All young children are “science” kids. In addition to the traits children are born with, their experiences shape their development (NAS). With many opportunities to engage in science explorations and investigations, their understanding grows and they develop critical thinking skills. Being immersed in an exploration is the best way for young children to learn about the world. Science investigations are powerful experiences in which children use and build their literacy and math skills alongside the practices of science. How can we can make sure that all children get involved in those immersive science experiences where they use their skills to pursue a question that interests them?
At the National Association for the Education of Young Children’s (NAEYC) national conference, many early childhood educators from varied programs were eager to learn best practices in science education. We discussed the National Science Teachers Association’s position statement on science in early childhood that states, “At an early age, all children have the capacity and propensity to observe, explore, and discover the world around them.” This NSTA position statement was endorsed by the NAEYC.

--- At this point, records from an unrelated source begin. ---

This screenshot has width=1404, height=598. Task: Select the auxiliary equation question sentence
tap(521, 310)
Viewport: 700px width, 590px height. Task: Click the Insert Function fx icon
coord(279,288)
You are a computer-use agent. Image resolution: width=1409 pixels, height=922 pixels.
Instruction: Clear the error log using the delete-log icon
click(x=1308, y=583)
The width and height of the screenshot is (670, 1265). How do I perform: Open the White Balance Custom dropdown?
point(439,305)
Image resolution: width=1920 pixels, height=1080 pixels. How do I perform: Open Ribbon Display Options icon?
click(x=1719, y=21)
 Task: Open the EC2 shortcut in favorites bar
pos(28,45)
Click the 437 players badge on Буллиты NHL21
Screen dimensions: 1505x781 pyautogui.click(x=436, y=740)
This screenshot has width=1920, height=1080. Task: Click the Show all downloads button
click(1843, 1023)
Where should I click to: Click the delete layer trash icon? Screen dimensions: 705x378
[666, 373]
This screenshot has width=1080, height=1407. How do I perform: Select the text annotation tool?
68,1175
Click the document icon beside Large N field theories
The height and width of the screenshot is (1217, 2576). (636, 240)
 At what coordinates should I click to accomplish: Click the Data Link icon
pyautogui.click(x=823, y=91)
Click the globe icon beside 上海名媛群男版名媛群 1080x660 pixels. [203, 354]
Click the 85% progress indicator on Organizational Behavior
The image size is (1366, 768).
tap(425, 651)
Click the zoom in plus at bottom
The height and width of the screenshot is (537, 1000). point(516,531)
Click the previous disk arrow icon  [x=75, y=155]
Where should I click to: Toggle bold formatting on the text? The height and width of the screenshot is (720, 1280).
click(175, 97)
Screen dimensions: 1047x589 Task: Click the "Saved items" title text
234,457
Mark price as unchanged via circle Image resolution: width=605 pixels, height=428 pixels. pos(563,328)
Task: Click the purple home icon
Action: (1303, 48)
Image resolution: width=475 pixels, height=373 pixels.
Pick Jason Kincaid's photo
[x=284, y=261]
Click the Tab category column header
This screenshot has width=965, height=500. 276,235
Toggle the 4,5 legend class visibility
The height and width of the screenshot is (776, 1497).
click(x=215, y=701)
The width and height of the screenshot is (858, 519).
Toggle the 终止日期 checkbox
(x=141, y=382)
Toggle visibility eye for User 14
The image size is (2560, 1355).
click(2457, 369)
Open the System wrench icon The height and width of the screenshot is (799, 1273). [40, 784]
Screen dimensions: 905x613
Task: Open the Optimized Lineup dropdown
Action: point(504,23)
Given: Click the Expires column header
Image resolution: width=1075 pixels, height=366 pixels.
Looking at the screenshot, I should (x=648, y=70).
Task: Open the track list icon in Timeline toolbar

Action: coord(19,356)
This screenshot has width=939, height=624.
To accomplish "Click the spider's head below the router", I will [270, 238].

The NAEYC’s position statement on Developmentally Appropriate Practice in Early Childhood Programs Serving Children from Birth through Age 8 (2009) provides a framework for best practice to promote excellence in early childhood education. It is also grounded in research. The statement highlights three challenges in early childhood education: “reducing learning gaps and increasing the achievement of all children; creating improved, better connected education for preschool and elementary children; and recognizing teacher knowledge and decision making as vital to educational effectiveness” (NAEYC Pg 2).
Solutions for these challenges all involve access to professional development, support, and growth for educators. Panel discussions at the May 2016 event “Fostering STEM Trajectories,” produced by New America’s Education Policy Program and the Joan Ganz Cooney Center at Sesame Workshop, highlighted that the well-being and preparation of early education teachers play a major role in student outcomes. Training, staffing structure, and resources all impact the teacher’s ability to incorporate science, technology, engineering and math in the classroom. Teachers of children 0-8 years old need better preparation to understand and meet the needs of all young children and their families and improved support to ensure the continuity of developmentally appropriate expectations for young children’s learning and behavior. Support for early childhood educators in the form of increased wages could reduce turnover, and promote additional education in child development (Shulte and Durana 2016). Additional education can happen within existing settings if funding is provided for additional hours for professional development (including hiring substitutes). Professional development and personal reflection focused on differentiation, assuring that all children can participate, and behavior management, to prevent expulsion of preschoolers (Gilliam), will build our nation’s next generation workforce’s capacity and propensity to observe, explore, and discover the world (Zero to Three).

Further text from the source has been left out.